We’ve done Christmas morning the exact same way forever and ever. The week before Christmas, the sibs and I put our gifts for Mom and Dad and for each other under the tree. I wasn’t truly expecting much from my brother and sister. Little brother shopped at the grocery store with a ten-dollar bill Dad gave him. That made my share of the loot two dollars and fifty cents’ worth of grocery store–bought lip gloss or Cheetos or whatever seemed like a good present to him. Now, my sister—well, let’s just say my birthday present still hasn’t been delivered. She thinks I’m dumb enough to wait patiently for my box from Amazon.com, and I have, but so far, nothing.

Christmas morning is supposed to be about wonder. After we go to sleep, my parents put out all the big presents, piles and piles of them in every shape and size. Even though we’re all too big to believe in Santa, and have been for years, my heart still missed a few beats when I went downstairs and saw the tree and all the glittering gifts underneath.

Even if we were still young enough to believe in magic, I doubt we could after the year we’ve had. Another reason Christmas now sucks is that sweaters and shoes aren’t really thrilling; it’s not like it was when I was little and I got a heap of toys that I’d been putting on my Amazon wish list since September. This year I was supposed to get a new computer, a gorgeous little refurbished notebook from Dad’s work. I guess that’s out of the question now that Dad no longer has a job. On top of all that, my sister didn’t show. I don’t like things to change. I like tradition. She won’t be coming over for dinner, either, because her rich in-laws guilted her into abandoning us. You’d think Mom would have cried about that, and you might imagine that Paige would be the official Christmas traitor, but no. Not quite.
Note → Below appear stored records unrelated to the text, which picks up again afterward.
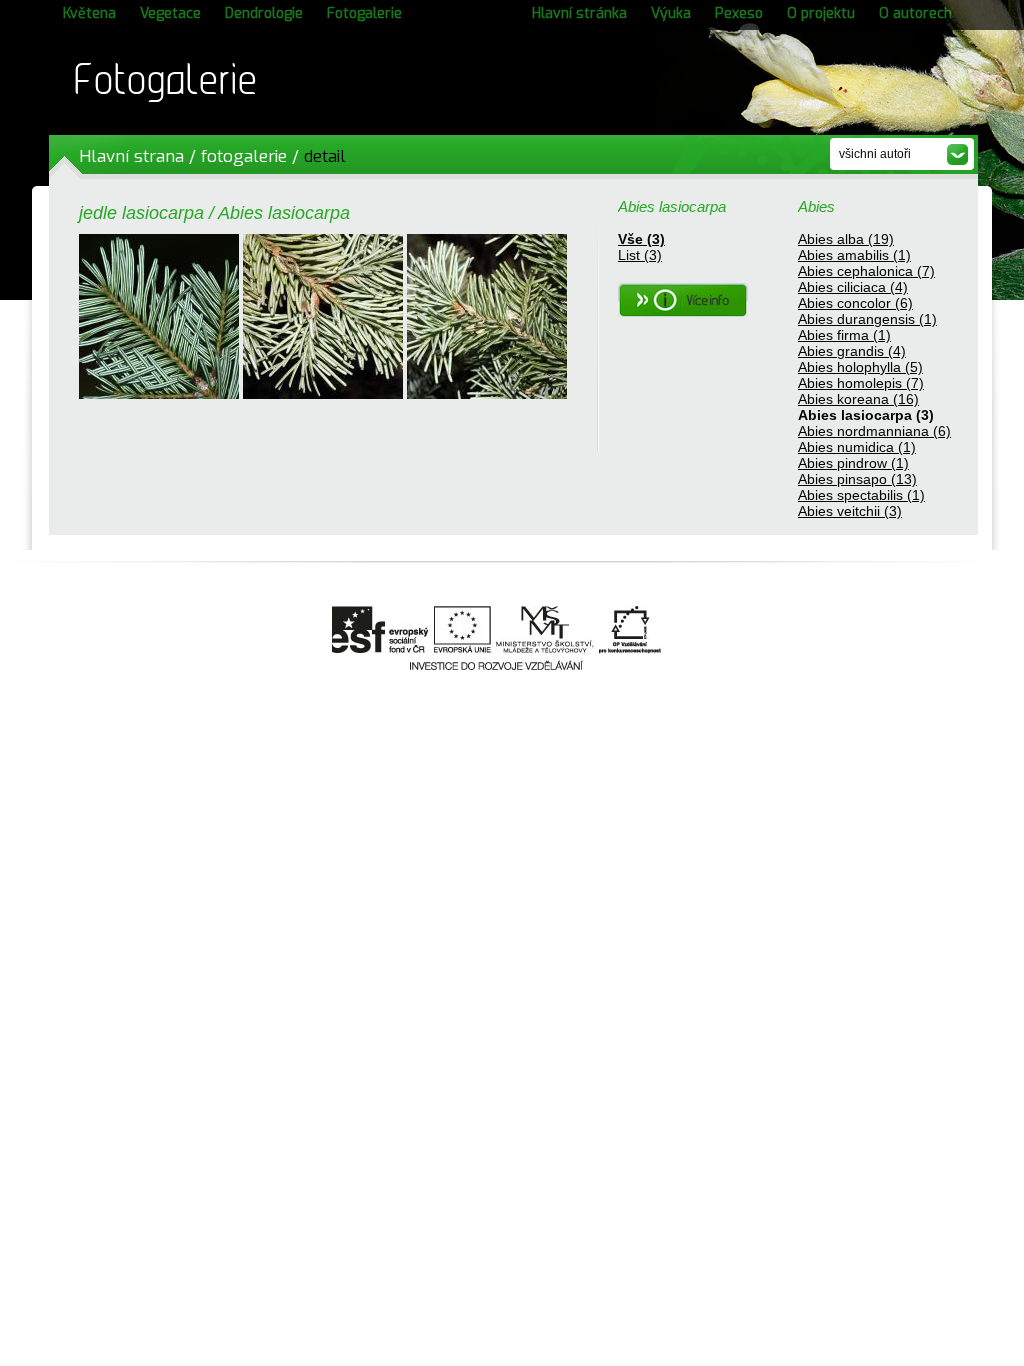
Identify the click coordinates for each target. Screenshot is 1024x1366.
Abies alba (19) (846, 239)
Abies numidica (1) (857, 447)
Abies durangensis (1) (867, 319)
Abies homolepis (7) (861, 383)
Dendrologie (264, 13)
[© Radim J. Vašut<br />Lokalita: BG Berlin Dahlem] (159, 394)
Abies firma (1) (844, 335)
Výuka (671, 13)
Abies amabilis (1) (854, 255)
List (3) (640, 255)
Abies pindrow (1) (853, 463)
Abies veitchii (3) (850, 511)
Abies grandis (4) (852, 351)
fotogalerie (244, 156)
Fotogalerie (364, 13)
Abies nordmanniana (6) (874, 431)
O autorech (915, 13)
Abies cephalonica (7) (866, 271)
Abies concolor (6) (855, 303)
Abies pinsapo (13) (857, 479)
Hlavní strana (131, 156)
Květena (89, 13)
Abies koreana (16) (858, 399)
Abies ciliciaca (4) (853, 287)
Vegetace (170, 13)
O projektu (821, 13)
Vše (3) (641, 239)
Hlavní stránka (579, 13)
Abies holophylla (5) (860, 367)
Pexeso (739, 13)
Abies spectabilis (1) (861, 495)
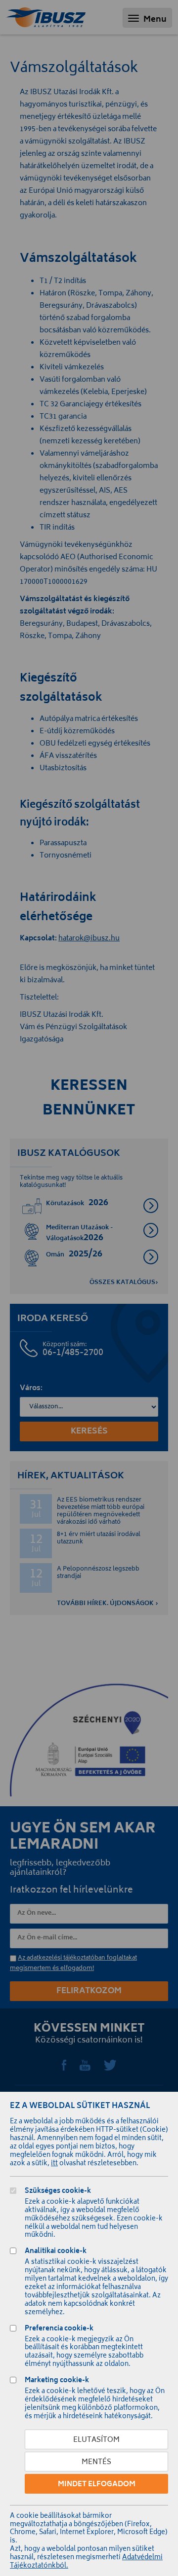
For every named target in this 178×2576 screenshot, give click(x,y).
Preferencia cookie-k (59, 2330)
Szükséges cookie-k (58, 2192)
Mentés (96, 2462)
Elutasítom (96, 2440)
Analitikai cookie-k (56, 2252)
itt (54, 2164)
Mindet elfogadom (96, 2484)
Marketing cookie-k (57, 2381)
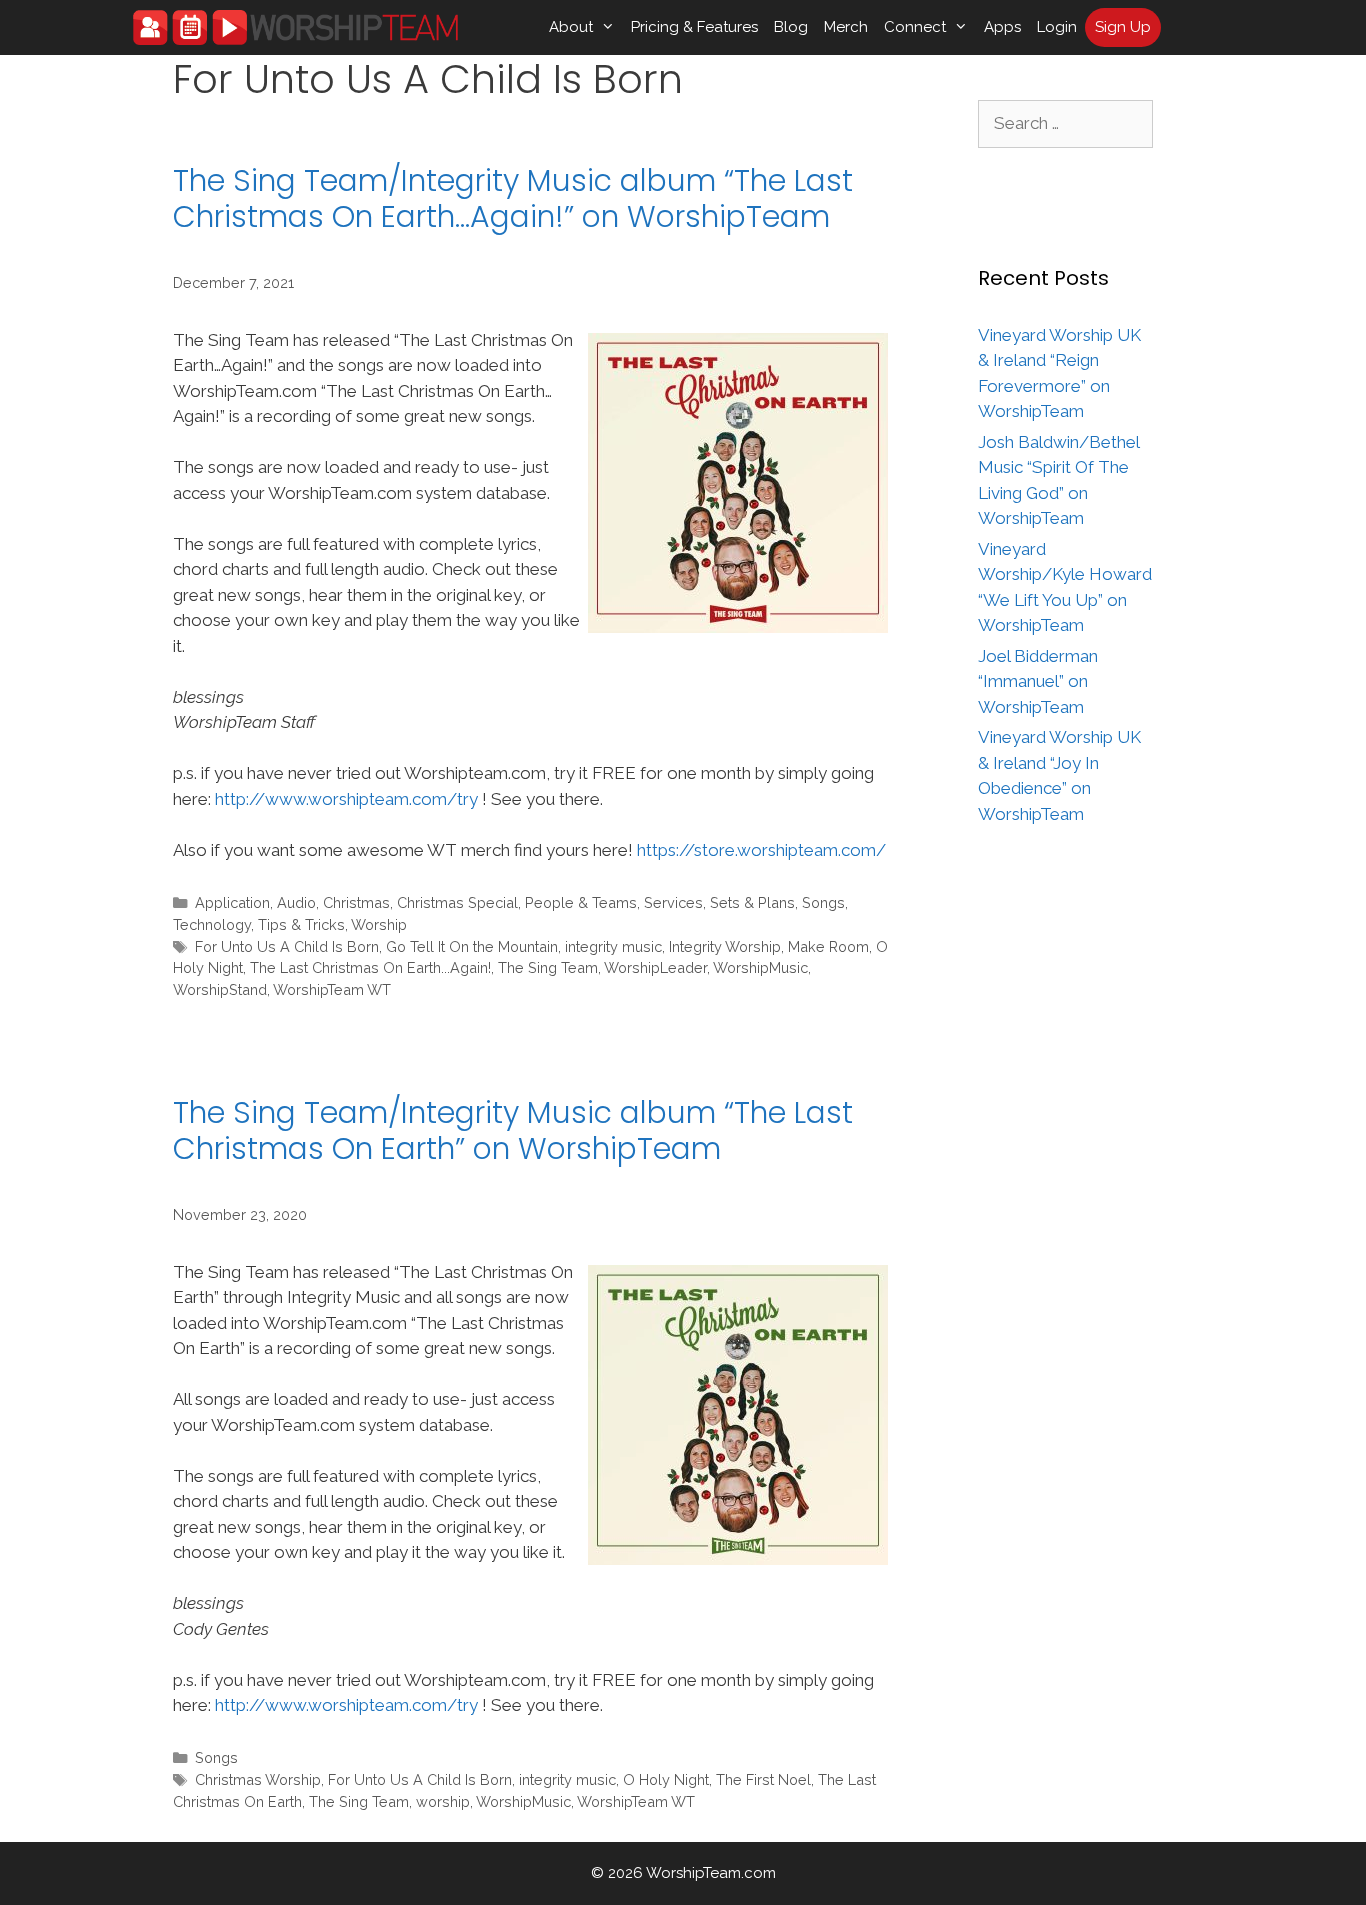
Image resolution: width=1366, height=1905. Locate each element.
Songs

“Parker, catch!” Preston lobbed a present right at my head.

“Honey, honey, some of these might be breakable.” Mom hadn’t put in her contacts, so she was squinting through this old pair of glasses that sit crooked on the end of her nose.

My brother stopped throwing the parcels and began to sort them, making neat piles in front of each of us, with a pile for Paige, too. Skipping out on Christmas does not mean you don’t get any gifts. No way.

The heaps weren’t as big as when we were kids and you could be buried under an avalanche of dolls and puzzles and games, but they weren’t shabby, either. We went back and forth opening, and it got weird taking turns because there are usually three of us in a circle.

Preston happily ripped into his video games and racked up an addition to his already-superb collection of athletic shoes. I got mostly clothes. Some I loved, some I would never wear. My mom thinks she gets my style, but she’s usually a few steps behind. She’s always trying to buy me things with plaid or flower prints. She says I should wear bright colors while I’m young. But I like basic jeans and solid- colored T-shirts and classic sweaters. Maybe a cute oxford with stripes. I mostly just like to blend in.

Some of the excitement disappears when you stop getting toys. And I’m not one for showing lots of emo- tion. Some people—well, mainly my sister—say I’m an ice princess. But my lack of visible excitement isn’t that terrible because my brother jumps up and down and makes enough noise for both of us. Still, I couldn’t keep from worrying that my parents, the way they were watching me, wanted something more.